Budapest. Population: 1,741,041 (2011).
Hungary is situated in Central Europe, sharing borders to the north with the Slovak Republic, to the northeast with Ukraine, to the east with Romania, to the south with Croatia and Serbia and to the west with Austria and Slovenia. There are several ranges of hills, chiefly in the north and west. The Great Plain (Nagyalföld) stretches east from the Danube to the foothills of the Carpathian Mountains in the CIS, to the mountains of Transylvania in Romania, and south to the Fruska Gora range in Croatia. Lake Balaton is the largest unbroken stretch of inland water in Central Europe.
Hungarian (Magyar) is the official language. German and English are widely spoken. Some French is also spoken, mainly in western Hungary.
65 per cent Roman Catholic, 20 per cent Calvinist. Eastern Orthodox and Jewish minorities. There is no official national religion.
220 volts AC, 50Hz. European-style two-pin plugs are used.
IDD available. Country code: 36. Outgoing international code: 00. Public telephones are operated by Ft10, Ft20, Ft50 and Ft100 coins or by telephone cards.

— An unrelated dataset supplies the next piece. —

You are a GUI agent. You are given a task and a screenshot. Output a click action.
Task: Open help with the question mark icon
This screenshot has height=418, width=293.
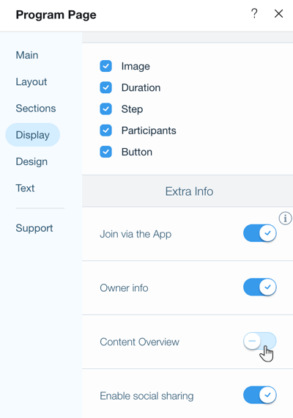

GSM dual band 900/1800; coverage throughout the country. Network operators include Pannon GSM Telecoms and Westel Mobile Telecommunications Company.
Services are available at main post offices all over the country and at the Telecommunications Information and Service Office, Petõfi Sándor u., Budapest.
ISPs include Matav (website: www.matav.hu). There are cybercafés in larger towns.
Airmail takes three days to one week to reach other European destinations. In addition to the main post office, the offices at West and East railway stations in Budapest are open 24 hours a day. Stamps are available from tobacconists as well as post offices. Post office hours: Mon-Fri 0800-1800; Sat 0700-1400.
National dailies include Népszabadság, Magyar Hirlap and Népszava. English-language newspapers include the Budapest Business Journal, Budapest Week, Courier Diplomatique, The Budapest Sun, The Hungarian Economy, The Hungarian Observer, and The Hungarian Quarterly.